Nao, le robot humanoïde français.
Photo © NAO, Aldebaran Robotics. Mon psychanalyste est un programme

C’est seulement dans la décennie 1960 que des programmes capables de dialogue en langue naturelle sont apparus (on les nomme chatbots ou chatterbotspour « robots de conversation »). Un de ces programmes est le célèbre Eliza de Joseph Weizenbaum mis au point en 1964 au Massachusetts Institute of Technology (MIT). Le mécanisme interne du programme est assez simple. Les phrases de l’interlocuteur sont analysées et, à partir de leur structure grammaticale, une réponse est construite en utilisant certains des mots de l’interlocuteur. Des phrases passe-partout sont aussi utilisées pour détourner la conversation ou pour esquiver les questions lorsque le programme se trouve embarrassé. Le but d’Eliza était de jouer le rôle d’un psychanalyste attentif à ce que dit son interlocuteur et l’incitant à se confier. Bien qu’il fût conçu comme un amusement sans prétention, certaines personnes l’utilisant et informées de sa véritable nature se prirent au jeu et se confièrent à lui comme s’il s’agissait d’un être humain. Des utilisateurs passionnés prétendirent même s’y être attachés.

Un concours pour les meilleures conversations

Depuis 1990 se déroule un concours annuel, le prix Loebner, qui détermine, sur la base d’une procédure inspirée du test de Turing, le meilleur programme de conversation générale. Aujourd’hui aucun candidat ne s’est révélé très intéressant et il semble qu’il manque quelque chose pour réaliser de bons systèmes informatiques de dialogue réellement susceptibles de tromper un juge.

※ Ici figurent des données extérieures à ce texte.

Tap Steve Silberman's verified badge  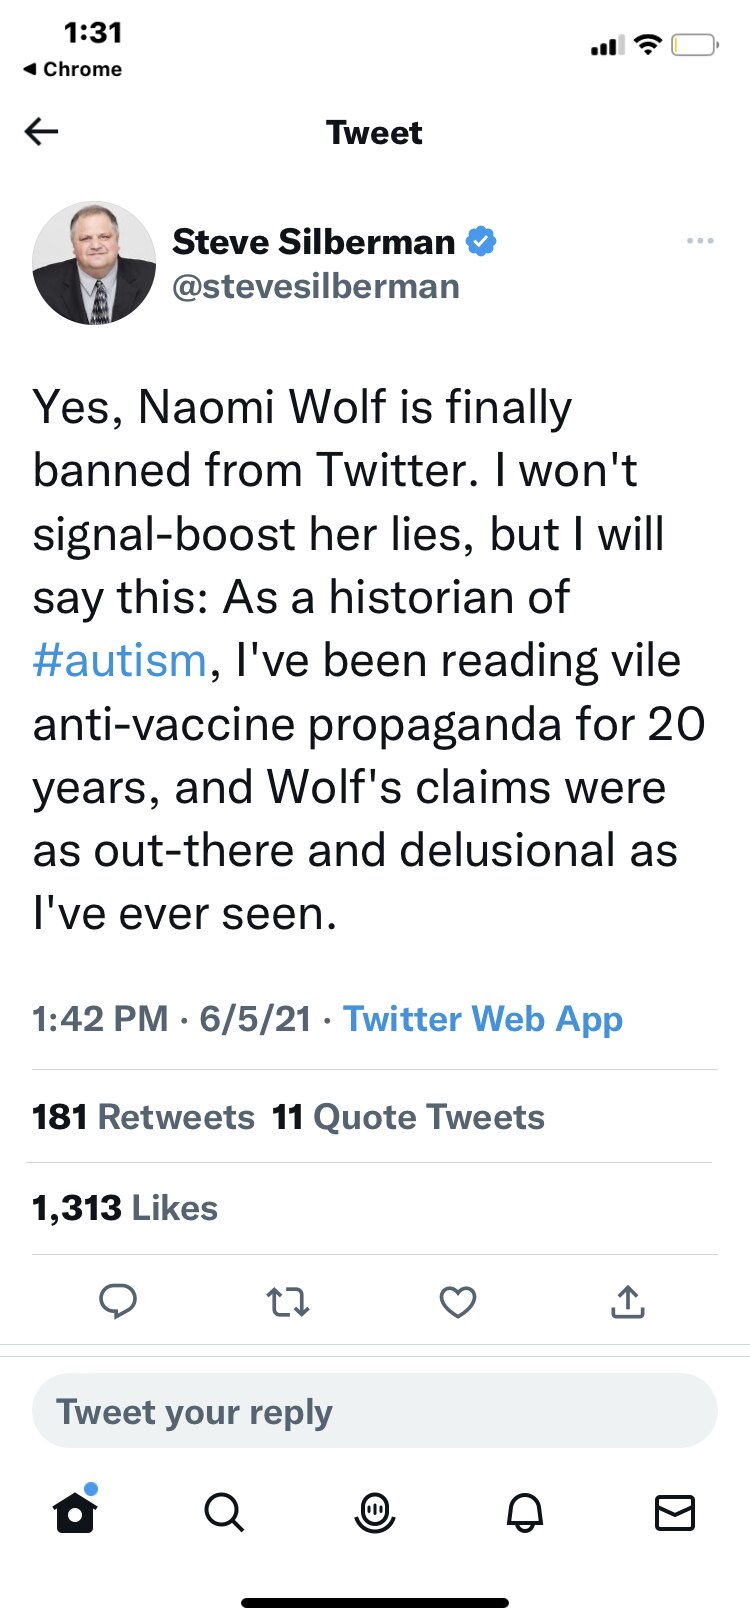(x=483, y=240)
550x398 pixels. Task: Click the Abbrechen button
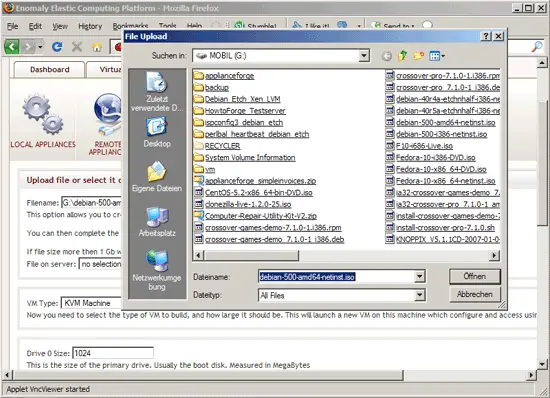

Certains chercheurs ont jugé que l’organisation de ce prix était inutile et même nuisible au progrès des recherches en intelligence artificielle. En effet, disent-ils, en détournant les chercheurs d’objectifs plus raisonnables et en les incitant à accumuler des astuces dans leurs programmes qui ne sont finalement que de simples bases de données conçues pour faire semblant d’être intelligent sans l’être vraiment, on ne fera pas avancer la véritable compréhension de l’intelligence.

Même si certains chatbots sont conçus pour imiter des personnes humaines ayant existé (John Lennon, Elvis Presley, Jésus, etc.), aujourd’hui les spécialistes les plus optimistes ne se risquent pas à parier pour un succès avant 2030. Puisqu’il semble qu’on en reste à faire des programmes qui, comme Eliza en 1964, sont sans véritable ambition, la date réelle d’un succès définitif pourrait bien être plus lointaine encore.